A terrorist attack in central Vienna has claimed the lives of four victims, Austria's Interior Minister Karl Nehammer said on Tuesday.
The attacker was shot dead by police after the attack in the city centre, which had been filled with people enjoying a last night out on Monday before a partial coronavirus lockdown came into effect at midnight.
The attacker, Kujtim Fejzulai, was a sympathizer of the extremist group Islamic State. He was armed with an assault rifle and also wore a dummy explosive belt. He apparently wanted to cause panic.
The attacker was a 20-year-old man who was previously convicted for involvement with a terrorist organization. He was a citizen of Austria, born in a family of ethnic Albanian immigrants from North Macedonia.
The Austrian state has asked the Skopje authorities and Interpol for any relevant information about him.
"We cannot rule out right now that there might be other perpetrators," Nehammer said.
Police have raided 15 homes and detained several people that are linked with the suspect.
Austria's Interior Minister Karl Nehammer (C) speaks in a press conference with top security officers.
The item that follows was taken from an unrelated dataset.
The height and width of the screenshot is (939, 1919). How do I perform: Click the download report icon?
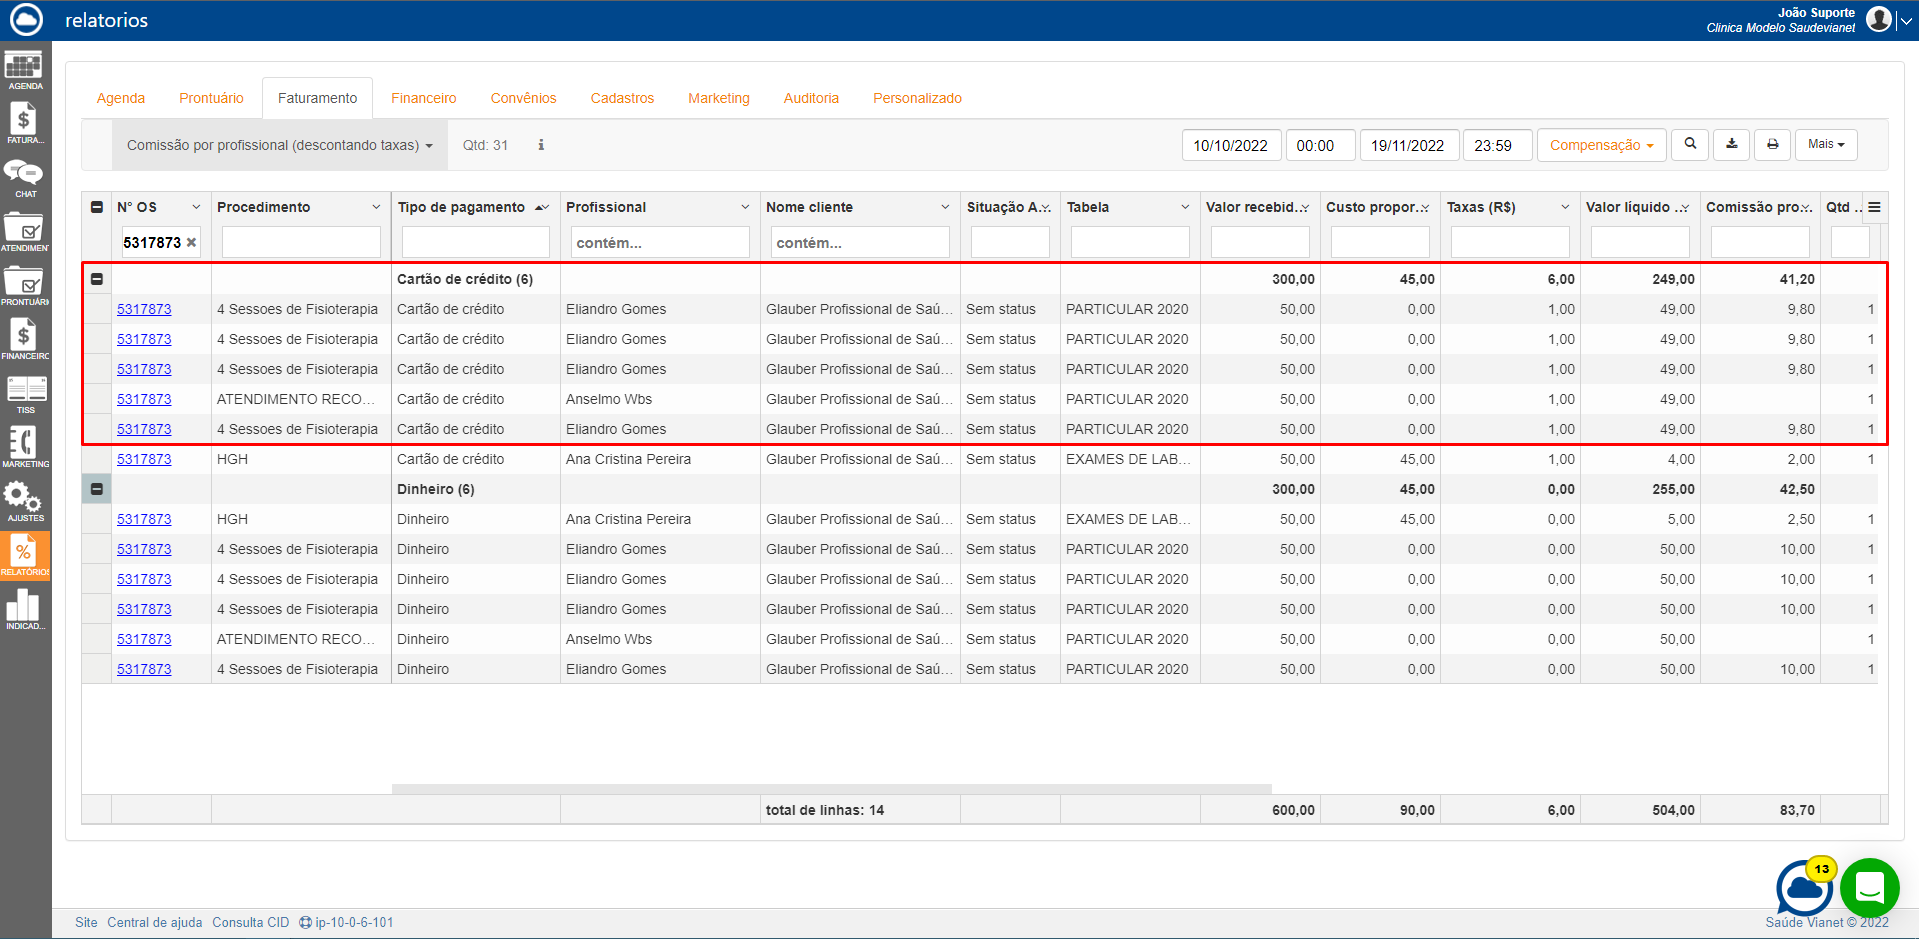(x=1731, y=145)
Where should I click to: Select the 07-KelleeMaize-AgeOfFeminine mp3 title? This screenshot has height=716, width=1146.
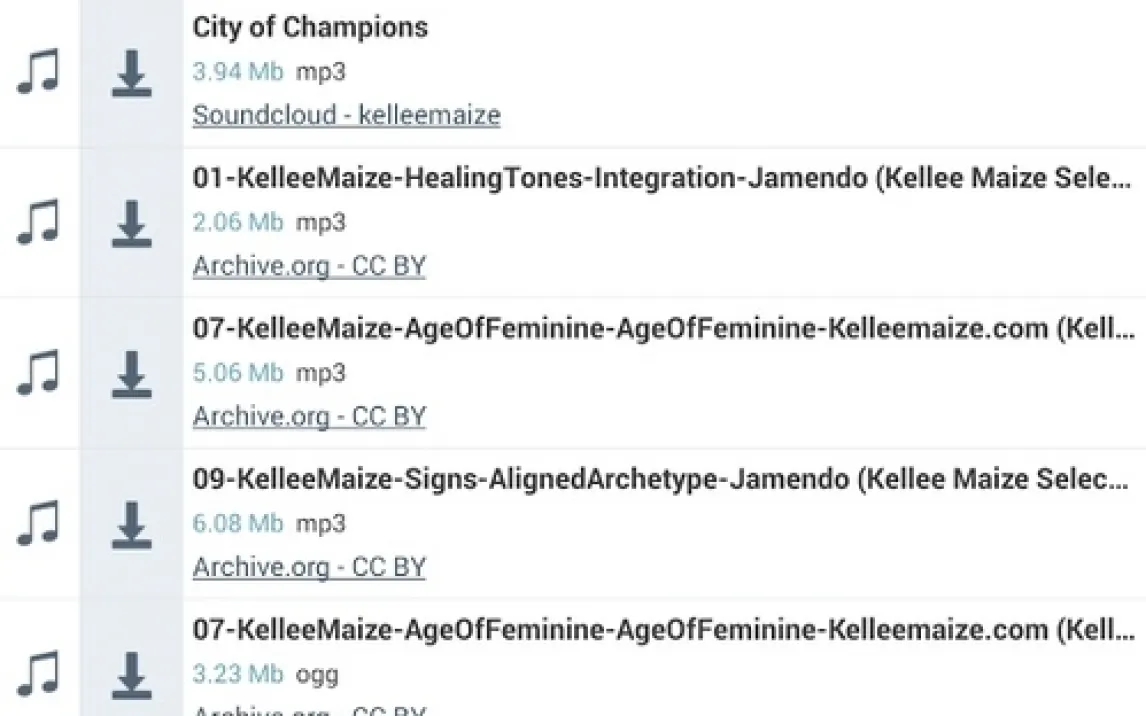coord(660,329)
Photo: Roland Schlager/dpa.
Four people killed
Investigators were sifting through thousands of witness videos to determine whether the shootings in six locations in the city centre were all carried out by the same man, or whether others were involved, an Interior Ministry spokesman said.
Four bystanders, two men and two women, were killed, according to Nehammer.
In addition, more than a dozen people including a police officer were injured.
At least seven people are in a critical condition, a Vienna hospital spokesperson told Austrian press agency APA.
Police had earlier said several suspects armed with rifles began shooting at around 8 pm (local time) in a narrow street that is home to Vienna's main synagogue, as well as to several bars and restaurants.
The synagogue was closed at the time of the attack.
Jewish leaders said it was not clear whether their community was the target.
"Whatever the motivation was, it was an anti-human motivation," Rabbi Schlomo Hofmeister told public broadcaster ORF.
Hofmeister witnessed the shooting of people sitting in restaurants from his apartment. The attacker fired his weapon indiscriminately, he said.
Armed policemen in the vicinity of Seitenstettengasse synagogue. Photo: Georg Hochmuth/dpa.
Vienna has 1,000 police officers deployed in the city, and investigations are in full swing.
Authorities advised the public to stay indoors, while parents were asked to keep their children at home rather than sending them to school.
"An attack on one of us is an attack on all of us," Nehammer told the press conference.
Austrian Chancellor Sebastian Kurz is scheduled to address the nation later in the morning.
World leaders expressed shock and sent condolences on social media.
Merkel: 'Terrorism our common enemy'
"Islamist terrorism is our common enemy. The fight against these murderers and their instigators is our common fight," German Chancellor Angela Merkel said in a message issued by her spokesperson.
"The US stands with Austria, France, and all of Europe in the fight against terrorists, including radical Islamic terrorists," US President Donald Trump wrote.
French President Emmanuel Macron was one of the first foreign leaders to react on Monday night.
"We must let our enemies know what they are up against. We will not give in," he said.
France was shocked by lethal Islamist attacks in a Paris suburb and in Nice last month.
"Civilized peoples everywhere must unite to defeat the savagery of resurgent Islamist terrorism," Israeli Prime Minister Benjamin Netanyahu wrote.